SoFi Technologies (NASDAQ: SOFI) has become the first nationally chartered bank in the United States to launch crypto services for retail customers.
The company’s new SoFi Crypto platform allows members to buy, sell, and hold Bitcoin (BTC) directly within their bank accounts. The rollout begins Tuesday, with phased access expanding to all of SoFi’s 12.6 million customers by the end of 2025.
“Today marks a pivotal moment when banking meets crypto in one app,” said CEO Anthony Noto. “It’s critical to give our members a secure and regulated way to step into the future of money.”
Customers can also purchase Ethereum and Solana, with more crypto rolling out in the future.
A regulatory green light for SoFi
The launch follows a dramatic reversal in U.S. banking policy. After years of regulatory hesitation under the Biden administration, the Office of the Comptroller of the Currency (OCC) and the Federal Deposit Insurance Corporation (FDIC) clarified earlier this year that nationally chartered banks can offer crypto custody, trading, and settlement services.

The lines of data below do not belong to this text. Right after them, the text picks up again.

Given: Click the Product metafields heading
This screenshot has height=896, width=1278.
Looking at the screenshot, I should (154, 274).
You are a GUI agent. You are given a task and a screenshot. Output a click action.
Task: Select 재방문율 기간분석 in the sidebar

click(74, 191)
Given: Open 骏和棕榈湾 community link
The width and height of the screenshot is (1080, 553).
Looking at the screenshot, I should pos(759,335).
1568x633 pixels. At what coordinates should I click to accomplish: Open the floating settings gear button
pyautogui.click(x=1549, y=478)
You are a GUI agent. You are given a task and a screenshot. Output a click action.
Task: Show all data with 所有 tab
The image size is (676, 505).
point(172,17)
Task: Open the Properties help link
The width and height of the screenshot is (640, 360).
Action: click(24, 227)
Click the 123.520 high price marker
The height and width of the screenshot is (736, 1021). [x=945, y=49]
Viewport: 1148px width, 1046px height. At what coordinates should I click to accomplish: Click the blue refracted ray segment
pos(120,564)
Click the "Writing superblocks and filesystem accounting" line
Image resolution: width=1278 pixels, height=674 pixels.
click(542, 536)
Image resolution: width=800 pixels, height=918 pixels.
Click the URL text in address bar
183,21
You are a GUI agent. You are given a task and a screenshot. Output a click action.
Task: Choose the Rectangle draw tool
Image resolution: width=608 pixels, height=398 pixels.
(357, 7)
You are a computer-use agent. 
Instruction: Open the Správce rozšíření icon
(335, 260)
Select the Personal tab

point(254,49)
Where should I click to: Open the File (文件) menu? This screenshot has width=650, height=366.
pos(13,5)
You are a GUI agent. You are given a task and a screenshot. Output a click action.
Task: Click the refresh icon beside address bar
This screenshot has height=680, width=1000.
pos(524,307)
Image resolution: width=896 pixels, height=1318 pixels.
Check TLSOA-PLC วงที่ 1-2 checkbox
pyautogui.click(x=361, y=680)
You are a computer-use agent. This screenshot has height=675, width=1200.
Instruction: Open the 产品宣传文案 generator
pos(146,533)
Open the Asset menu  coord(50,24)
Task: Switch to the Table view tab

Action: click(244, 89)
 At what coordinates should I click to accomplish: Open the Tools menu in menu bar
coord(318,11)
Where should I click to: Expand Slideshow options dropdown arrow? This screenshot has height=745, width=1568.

“We’ve wanted to be a one stop shop for all your financial services needs, and one of the holes we’ve had for the last 2 years was in cryptocurrency,” Noto said on CNBC this morning. ”The ability to buy, sell, and hold crypto, we were not allowed to do that as a bank, it was not permissible”
That change — part of a broader deregulatory wave under President Trump — has sparked a new phase of institutional adoption.
In May, the OCC’s interpretive letter gave banks the legal clarity needed to handle crypto directly rather than through third-party intermediaries.
“SoFi went from not being able to offer crypto products as a bank to having the best license a company can have to deliver them,” Noto said per Reuters.
Crypto confidence at a “bank level”
Unlike fintech platforms or exchanges, SoFi operates under a full national bank charter — meaning its crypto services are subject to the same oversight and capital requirements as its checking, savings, and lending products.
That distinction could prove crucial. The bank says 60% of its members who already own crypto prefer trading through a licensed bank rather than a traditional exchange.
Funds used for crypto purchases will flow directly from FDIC-insured SoFi checking and savings accounts, where deposits earn up to $2 million in coverage. “When you’re not putting cash to work,” Noto said, “it’s sitting in an insured account that earns interest — not idle on an exchange.”
SoFi’s blockchain and crypto roadmap
The bank’s ambitions go beyond buying and selling crypto. SoFi is developing a U.S. dollar–pegged stablecoin and exploring crypto-integrated lending and payment products, part of what it calls a “full blockchain strategy” to modernize financial infrastructure.
With major lenders like Charles Schwab and PNC reportedly preparing similar rollouts, SoFi’s move could accelerate the normalization of crypto inside the U.S. banking system.